Shelly Glover, the Minister of Canadian Heritage and Official Languages, and fellow Conservative MP John Baird announced the performing arts centre would receive $110.5 million from the federal government for its "architectural renewal."
"It's no surprise people often wondered why the back of the NAC is turned against the striking architecture of Parliament Hill, the iconic monument that is the National War Memorial," said Baird. "It's time for a rethink."
The changes include a glass atrium and an entrance on Elgin Street, improved performance spaces, public areas for education and events and full accessibility for people with mobility challenges.
Most performances won't be affected by the work, said NAC spokesperson Rosemary Thompson.

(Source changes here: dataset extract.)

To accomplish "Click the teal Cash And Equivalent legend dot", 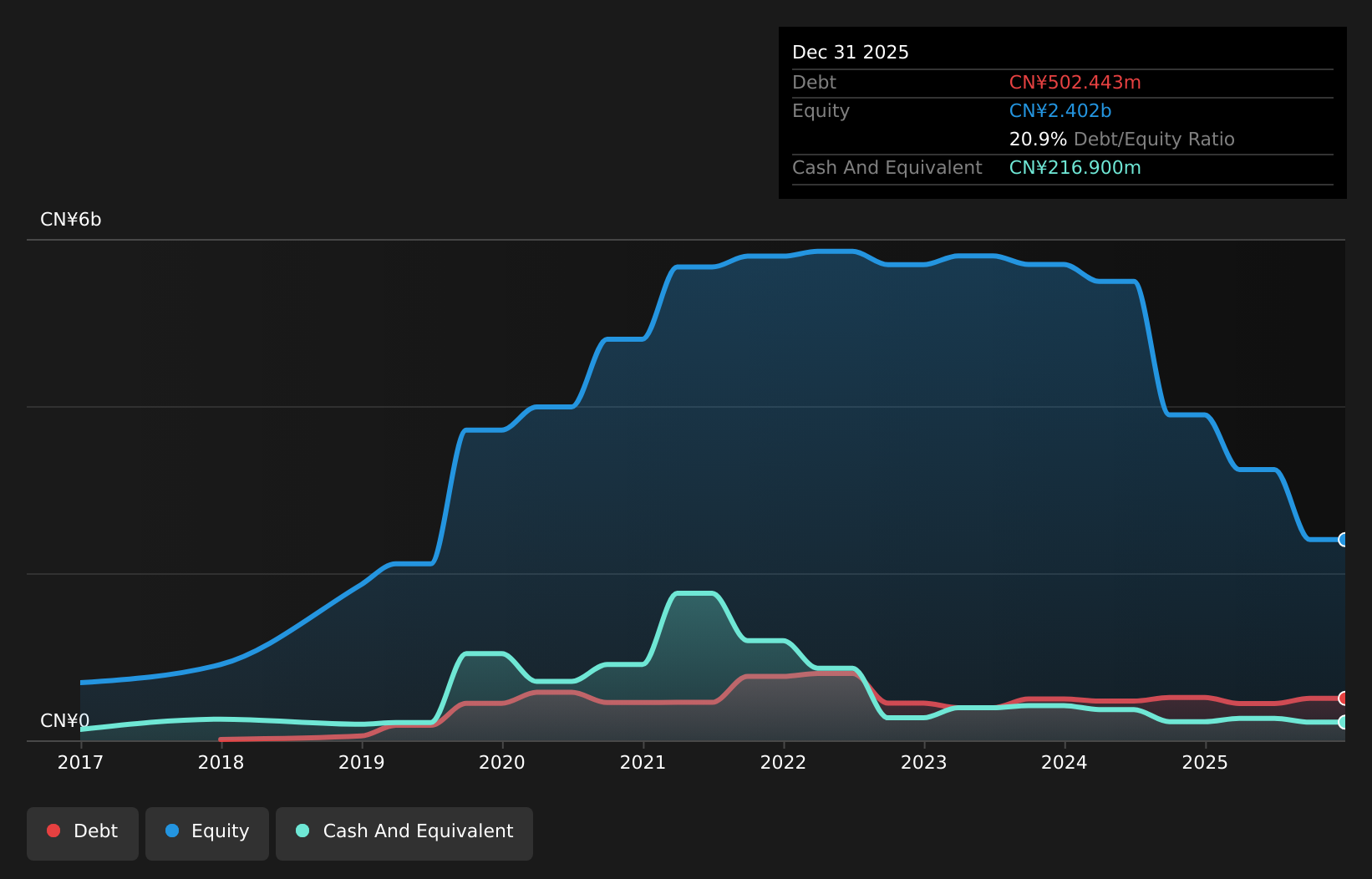I will [x=302, y=831].
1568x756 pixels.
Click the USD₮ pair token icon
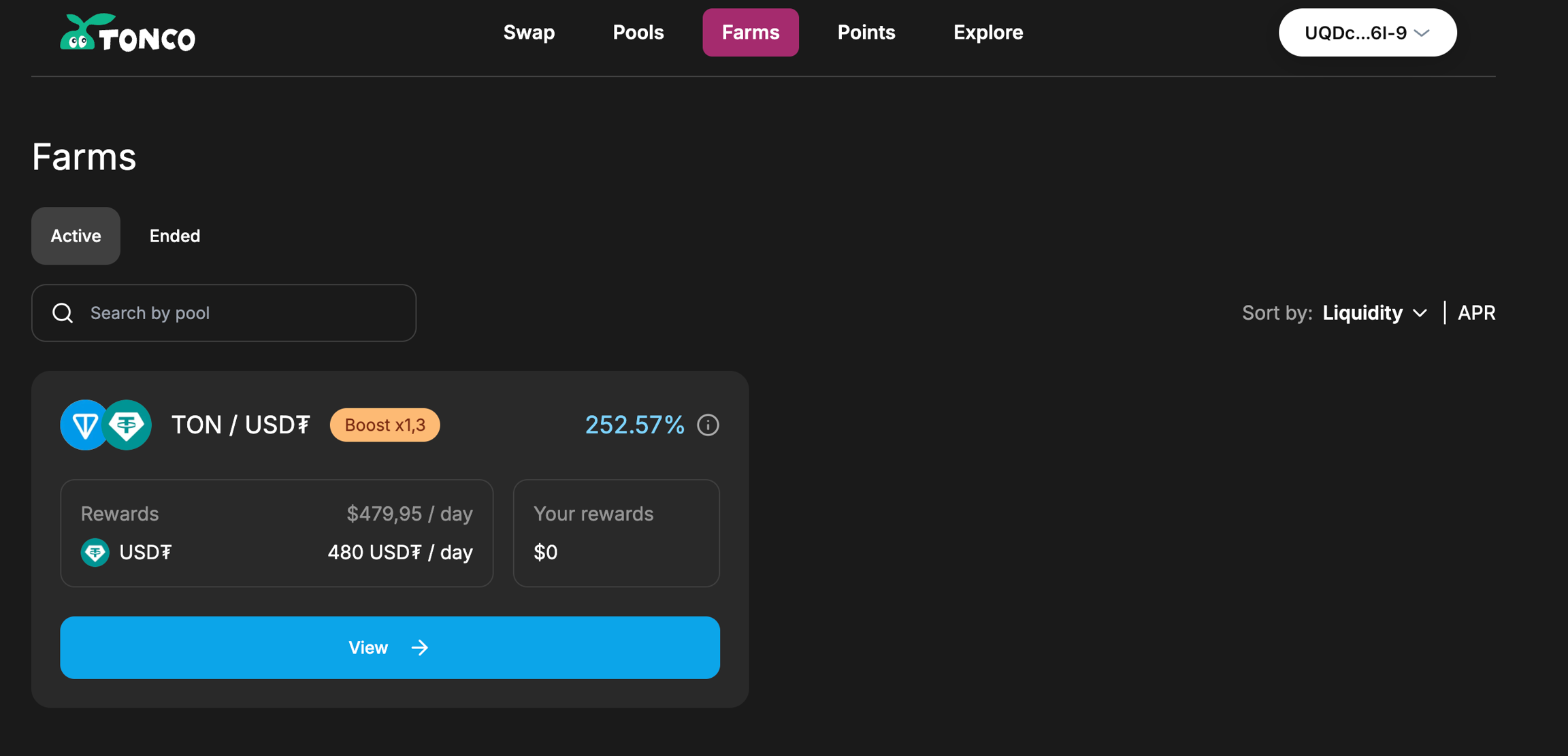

"It's on the edges of the NAC, it's on the north face, it's going to be hugging the contours of the building, so the actual performance venues will not be affected except the 4th stage," she said.
Architects with Diamond and Schmitt say they've already begun some inside work, with exterior work scheduled to start next year.
The NAC is expecting to welcome visitors through its renewed entrance by 2017, and to complete most of the project by the end of that year.
Ottawa mayor Jim Watson welcomed the announcement, calling it "a great investment in the downtown core."